Les premiers pas dans la réforme devraient d'abord consister en une revisite du système de défense et de sécurité nationale qui constitue le système de reproduction fondamental de la société. Il ne peut être construit comme s'il émergeait d'une société de classes. Il devrait être le moins coûteux (opérationnalité permanente) et le plus rationnel (en mesure d'accepter les réductions et les développements les plus divers). Le système de défense et de sécurité est la première forme dans laquelle se structure la société. Il doit être conçu comme un système d'autodéfense de la société de laquelle il tiendrait toute sa flexibilité. C'est dans le cadre d'un tel système global de défense et de sécurité que s'effectuera le processus de civilisationqui nous le répétons, étant donné le niveau de développement des forces productives, est seul en mesure de lui conserver son unité, de lui assurer sa pérennité. Un tel cadre sera d'autant plus favorable à une différenciation des élites, qu'il assure leur unité. Il sera d'autant plus défavorable qu'il ne pourra pas le faire. C'est dans ce cadre qu'il faudra penser la production de l'élite nationale, son rapport à la société et au monde[5]. La Réforme devrait donc commencer par ce que l'on peut considérer comme une réforme militaire qui produira l'infrastructure des autres réformes dans lesquelles la société algérienne achèvera de se structurer. Une réforme qui établirait l'unité de la société et de son administration générale en même temps que ses processus de différenciation en sociétés et administrations particulières. Une administration politico-militaire pourrait commencer par assumer la conduite des affaires du pays, avant qu'elles ne puissent être assumées par des autorités civiles. La caserne devrait redevenir pour un temps le centre de la vie sociale et politique dans la fin d'adopter une doctrine militaire socialement validée, afin que puissent s'effectuer et prendre forme les décentrements sociaux souhaitables. N'en déplaise aux belles âmes. Au départ - aujourd'hui tout le monde des deux genres - devrait être un soldat avant d'être un travailleur, un technicien, un savant ou un entrepreneur. Il nous faut actualiser ce principe que nous héritons des temps les plus anciens pour rester nous-mêmes, affronter le monde sans avoir peur de nous égarer.

1- Dans les sociétés occidentales la division fondamentale de la société est selon Georges Duby celle entre Guerriers et paysans. La division tripartite de Dumézil, l'une ajoute la classe des prêtres. Cette division est sous-jacente à la vision hobbesienne du pouvoir.

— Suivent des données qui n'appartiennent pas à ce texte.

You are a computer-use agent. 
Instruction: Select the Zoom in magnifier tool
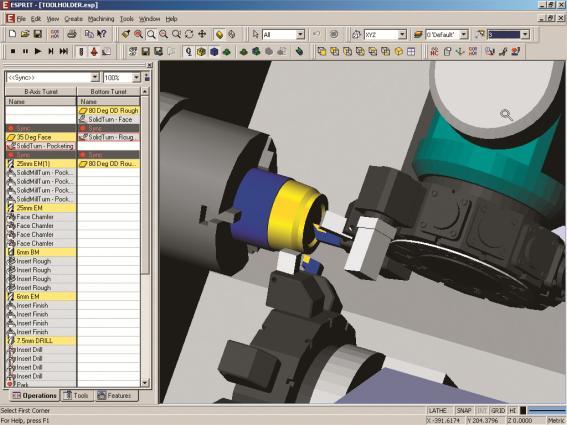pos(138,34)
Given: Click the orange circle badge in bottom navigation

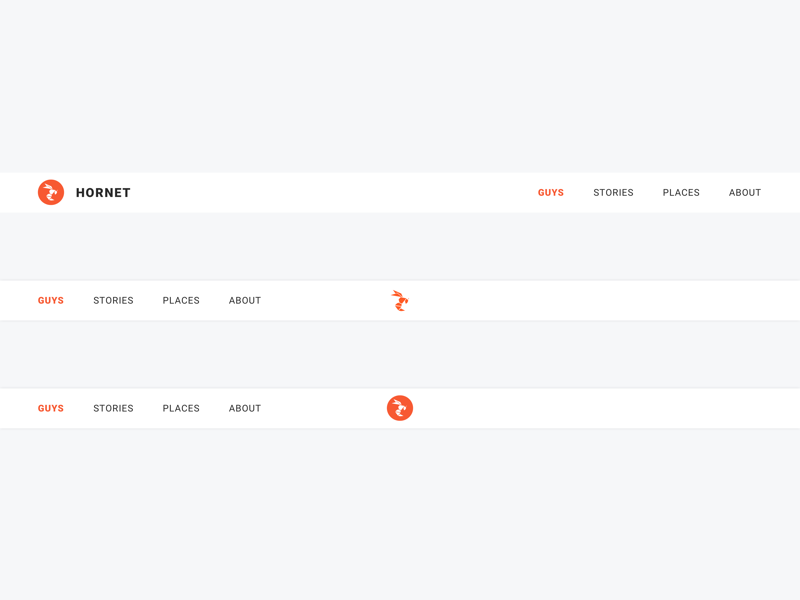Looking at the screenshot, I should click(400, 408).
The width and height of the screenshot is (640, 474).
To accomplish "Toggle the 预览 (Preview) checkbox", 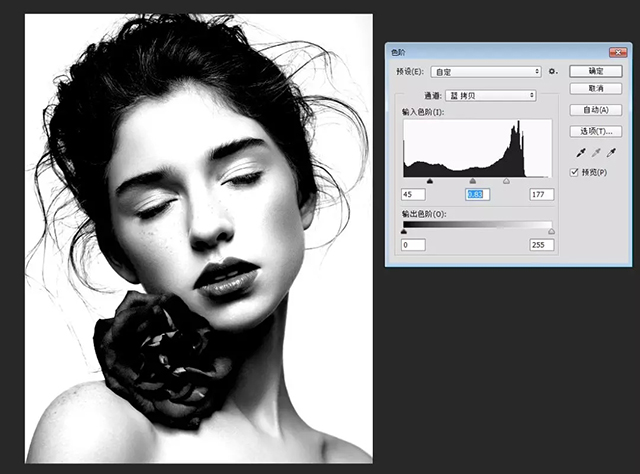I will 574,172.

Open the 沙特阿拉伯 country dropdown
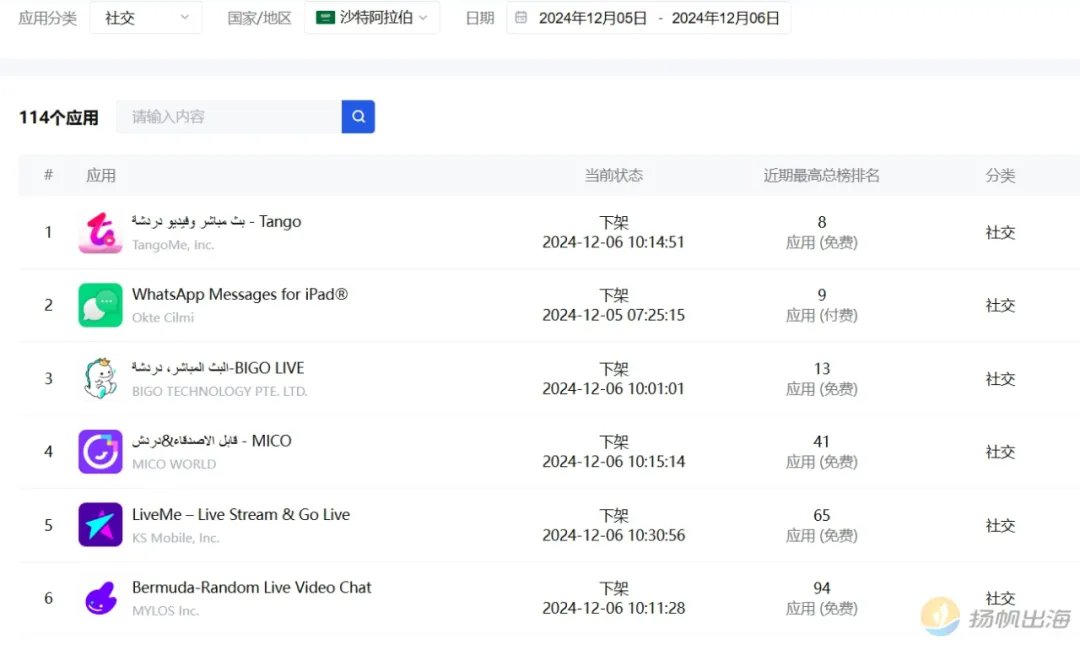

Les sociétés postcoloniales héritent quant à elles d'une administration militaire qui leur est surimposée.

2- Dans le cadre occidental, une telle civilisation a emprunté la voie de la séparation des pouvoirs, l'émergence de la démocratie s'étant effectuée dans un contexte monarchique dominé par un horizon bourgeois et non pas oligarchique dominé par un horizon financier comme cela peut être notre cas aujourd'hui. Norbert Elias est le sociologue qui a pensé un tel processus de civilisation pour l'Occident.

3- Une bonne référence pour ce faire, se trouve dans les travaux du sociologue Norbert Elias, en particulier les ouvrages «Civilisation des mœurs » et «Dynamique de l'Occident ».

4- Dont le modèle essentiel reste celui colonial des «communes mixtes » opposé à celui des communes de plein exercice. Notre nationalisme aurait moins souffert s'il s'était convaincu de la radicalité d'une telle opposition.

5- C'est cette unité des élites nationales qui a profondément fait défaut au processus de la construction nationale. L'histoire coloniale a opposé les élites civiles (culturelle et économique) à l'élite politico-militaire. Opposition qu'a confortée le régime politique socialisant.